BRIEF 1:
Answer these questions from the probability notes below:
(a) What two things define a probability space?
(b) What is an event?
(c) What choice of Ω may make some questions not events?
BRIEF 2:
Please return the passage of the probability notes between "We can represent" and "if $$\Omega=\mathbb R$$)", inclusive, copied word for word.

PASSAGE FOR REVIEW:
[Start of Attachment]

22 November 2017

## Summary

A probability space is defined by two things: $$\Omega$$ and $$p.$$

• $$\Omega$$ is the set of all possible outcomes. Can be finite or infinite
• Each element $$\omega\in\Omega$$ is a single outcome
• Each experiment produces a unique outcome
• The distribution $$p:\Omega\to\mathbb R$$ is a function such that $0\leq p(\omega)\leq 1\quad \forall \omega\in\Omega\\ \sum_{\omega\in\Omega}p(\omega)=1$

## Questions

We can ask any question that can be answered yes or no, about a future outcome $$\omega$$

Any question is valid, as long as we can answer yes or no when we know $$\omega$$

We can represent each question $$Q(\omega)$$ as a subset $$E$$ of $$\Omega$$ $E=\{\omega\in\Omega: Q(\omega)\text{ is true}\}$ The question $$Q(\omega)$$ is true iff $$\omega\in E$$

## Events

An event is a subset $$E\subset \Omega$$. It is also a yes-or-no question about a future outcome

(Since $$\Omega$$ is discrete, all questions are events. That may not be the case if $$\Omega=\mathbb R$$)

[End of Attachment]

SOURCE MATERIAL:
[Start of Attachment]

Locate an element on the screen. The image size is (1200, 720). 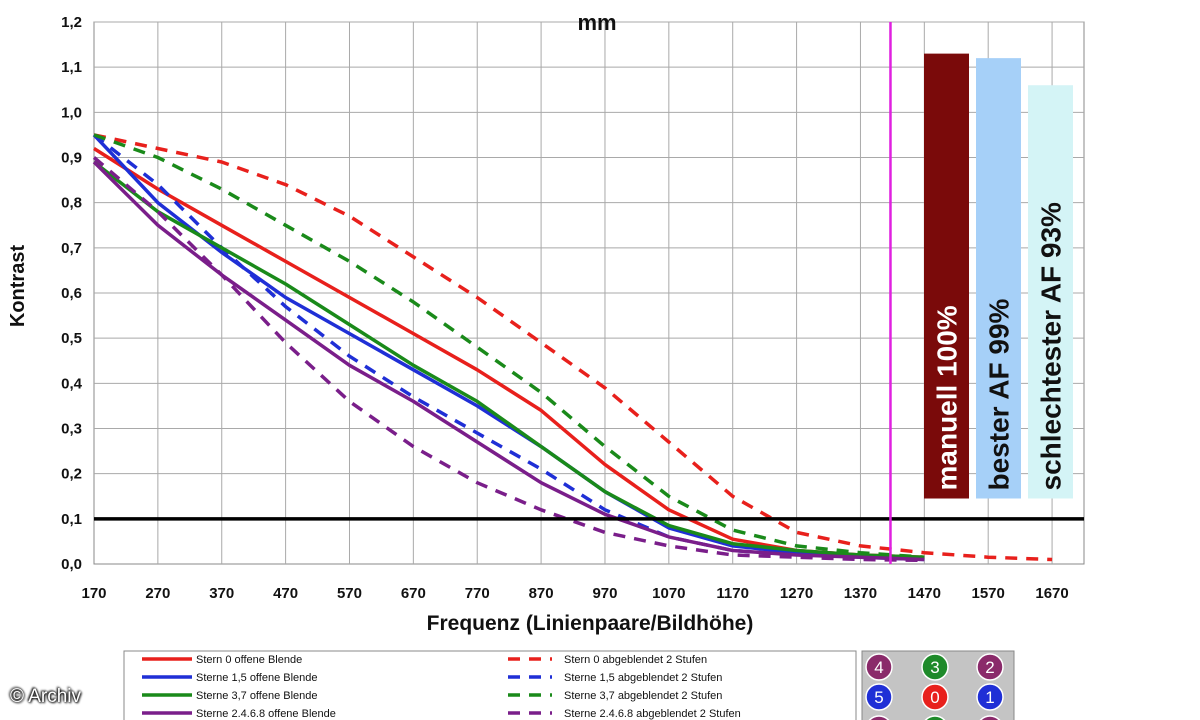
legend-box is located at coordinates (490, 685).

[End of Attachment]

EXERCISE OUTPUT 1:
(a) Ω, the set of all possible outcomes, and p, the distribution.
(b) A subset E of Ω, which is also a yes-or-no question about a future outcome.
(c) Ω = ℝ.

EXERCISE OUTPUT 2:
We can represent each question $$Q(\omega)$$ as a subset $$E$$ of $$\Omega$$ $E=\{\omega\in\Omega: Q(\omega)\text{ is true}\}$ The question $$Q(\omega)$$ is true iff $$\omega\in E$$

## Events

An event is a subset $$E\subset \Omega$$. It is also a yes-or-no question about a future outcome

(Since $$\Omega$$ is discrete, all questions are events. That may not be the case if $$\Omega=\mathbb R$$)